Cafferty se miró la palma de las manos y se limpió una mugre inexistente.
—¿Cuánto hace que vive aquí, Rebus? Por lo menos treinta años.
—¿Y qué?
—¿No ha oído hablar de la jerarquía habitacional?
—Dios, no vendrás ahora con lo de «Inmejorable situación. Se alquila».
—No hace nada por mejorar su situación, y no lo entiendo.
—Tal vez debería escribir un libro explicándolo.
Cafferty sonrió.
—Y yo podría escribir una continuación contando algunos de nuestros pequeños «desacuerdos».
—¿A eso has venido? Quieres refrescar vivencias, ¿verdad?
—He venido por lo de mi muchacho, Cyril —replicó Cafferty con rostro sombrío.
—¿Qué pasa?
—Me he enterado de que la investigación progresa. Y quería saber.
—¿Quién te lo ha dicho?
—¿Así que es cierto?
—¿Y crees que iba a contarte algo si así fuese?
Cafferty profirió un gruñido, estiró los brazos y empujó a Rebus hacia el pasillo, haciéndole chocar contra la pared, y volvió a agarrarlo, enseñando los dientes, pero Rebus, una vez recuperado de la sorpresa, logró asirlo de la camiseta. Forcejearon, zarandeándose y dando vueltas, impulsados por la inercia pasillo adelante hasta la puerta de la sala de estar sin decir palabra: solo hablaban los ojos y la fuerza corporal. Pero Cafferty miró el cuarto y se quedó de piedra.
—Dios bendito —exclamó contemplando las dos cajas del sofá.
Eran las notas del caso Colliar que Rebus se había llevado la noche anterior de la comisaría de Gayfield. Encima estaban las fotos de la autopsia, y por debajo de ellas asomaba una vieja foto del propio Cafferty.
—¿Por qué tiene aquí todo esto? —preguntó Cafferty, jadeante.
—No es asunto tuyo.
—No renuncia a tratar de hundirme.
—Ahora ya no tanto —respondió Rebus. Fue hasta la repisa de la chimenea a coger la botella de whisky; recogió el vaso del suelo y se sirvió—. Pronto se hará pública la noticia —añadió, e hizo una pausa para beber—. Creemos que Colliar no es la única víctima.
Cafferty entrecerró los ojos tratando de comprender.
—¿Quién más? —preguntó.
Rebus negó con la cabeza.
—Ahora lárgate —dijo.
—Puedo ayudar —se ofreció Cafferty—. Conozco gente.
—¿Ah, sí? ¿Te suena Trevor Guest?
Cafferty reflexionó un instante y al cabo dijo que no.
—¿Y Talleres Keogh?
Cafferty cuadró los hombros.
—Puedo averiguarlo, Rebus. Tengo contactos en lugares que le harían temblar.
—Todo lo tuyo me hace temblar, Cafferty; por miedo a la contaminación, supongo. ¿Por qué te sulfuras tanto por lo de Colliar?
Cafferty miró hacia la botella de whisky.
—¿Hay otro vaso? —preguntó.
Rebus fue a buscarlo a la cocina.
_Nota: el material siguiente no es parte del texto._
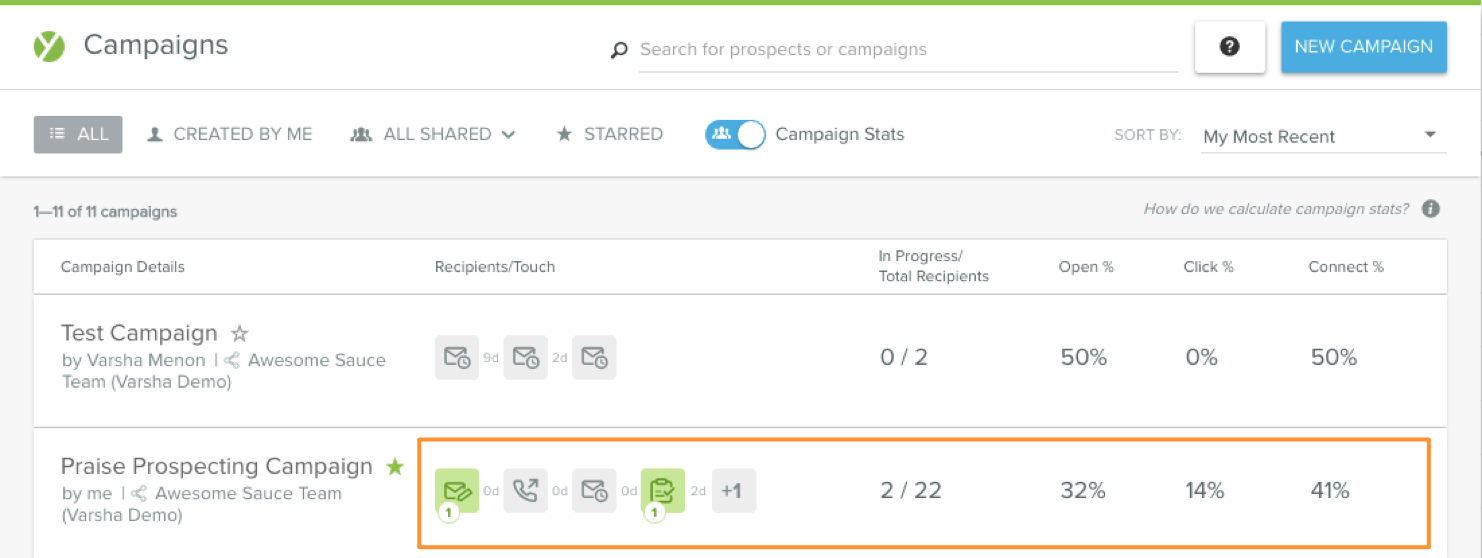Open How do we calculate campaign stats link
1482x558 pixels.
pos(1277,209)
Cuando volvió, Cafferty leía la nota de Mairie.
—Ya veo que la señorita Henderson le echa una mano —dijo con fría sonrisa—. Conozco su escritura.
Rebus, sin replicar, sirvió un poco de whisky en el vaso.
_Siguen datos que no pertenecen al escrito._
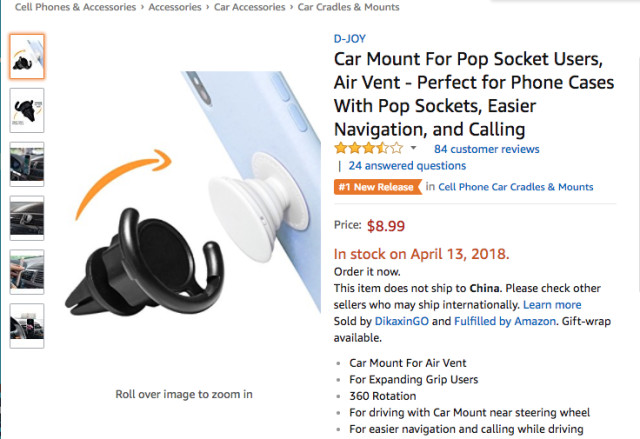Open the fifth product thumbnail
The image size is (640, 439).
pyautogui.click(x=26, y=271)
—Preferiría malta —dijo Cafferty en tono de reproche balanceando el whisky bajo la nariz—. ¿A qué viene ese interés por Pennen Industries?
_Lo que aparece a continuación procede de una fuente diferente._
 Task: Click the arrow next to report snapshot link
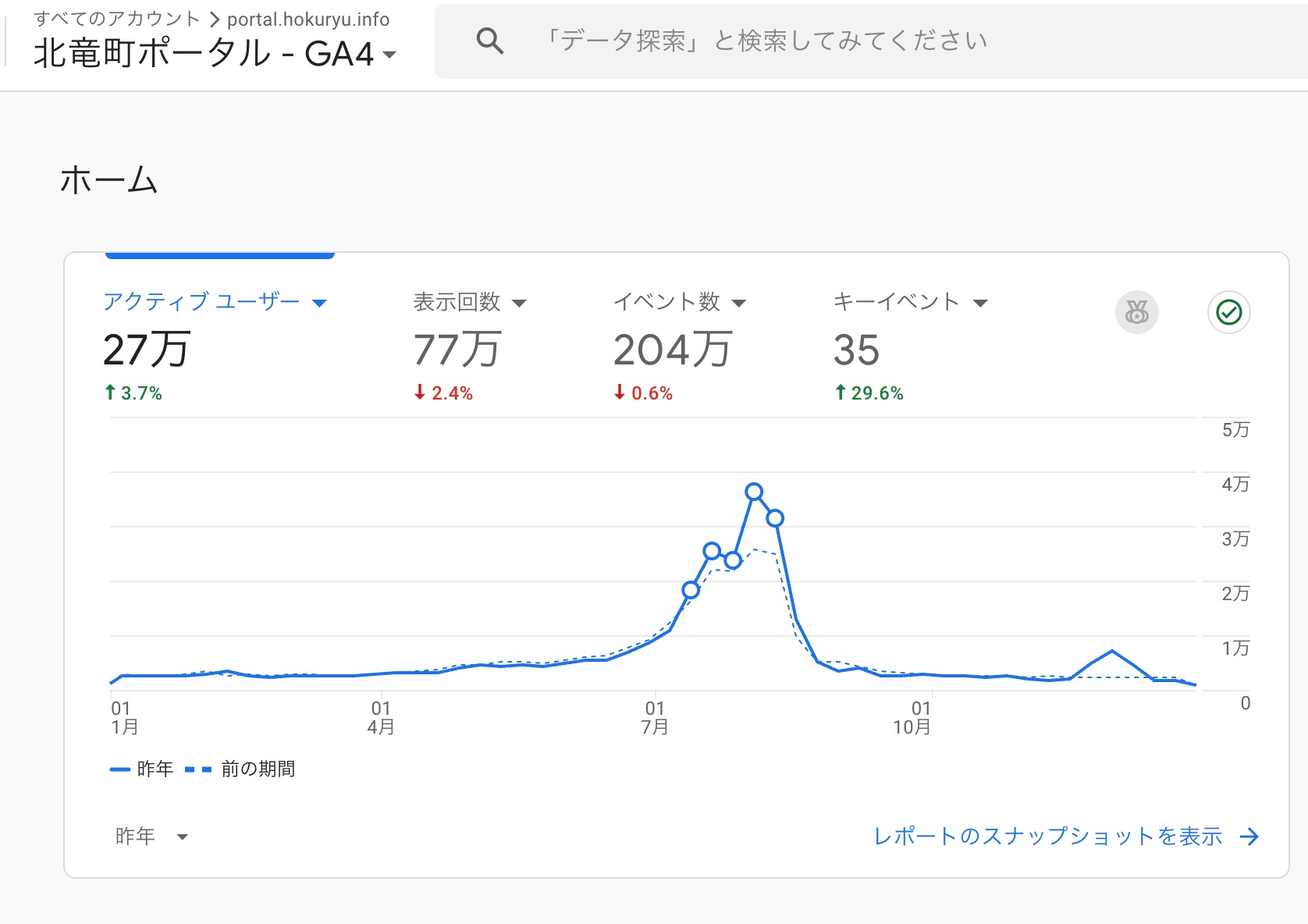click(x=1249, y=837)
—Ibas a hablarme de Cyril Colliar —replicó Rebus.
Cafferty se dirigió al sofá.
—No te sientes —ordenó Rebus—. No vas a estar mucho tiempo.
Cafferty apuró el whisky y dejó el vaso en la mesa.
—No es en realidad Cyril en sí quien me interesa —dijo—. Es que cuando ocurre algo así... empiezan a correr rumores. Rumores de una venganza. Y eso no es bueno para el negocio. Como bien sabe, Rebus, tuve enemigos en mis tiempos.
—Sí, de quienes ya no veo ni rastro, curiosamente.
—Hay por ahí muchos chacales deseando repartirse los despojos; mis despojos —añadió señalándose el pecho con un dedo.
—Te estás volviendo viejo, Cafferty.
—Igual que usted. Pero en mi tipo de negocio no hay pensión.
—¿Y entretanto aparecen chacales más jóvenes y hambrientos? —aventuró Rebus—. Y tú tienes que demostrar quién eres.
—Yo nunca me he arrugado, Rebus. No pienso hacerlo.
—Pronto se hará público, Cafferty. Si no existe relación entre las otras víctimas y tú ya no habrá motivos de venganza.
—Pero mientras tanto...
—Mientras tanto, ¿qué?
—Talleres Keogh y Trevor Guest —añadió Cafferty con un guiño.
—Déjanoslo a nosotros, Cafferty.
—Quién sabe, Rebus. A lo mejor miro a ver qué puedo averiguar sobre Pennen Industries —dijo Cafferty echando a andar hacia el pasillo—. Gracias por la copa y la gimnasia. Creo que me uniré a la cola de la marcha. La pobreza siempre me ha preocupado mucho. —Hizo una pausa en el vestíbulo, mirando a su alrededor—. Pero nunca había visto una tan flagrante —añadió mientras salía al rellano.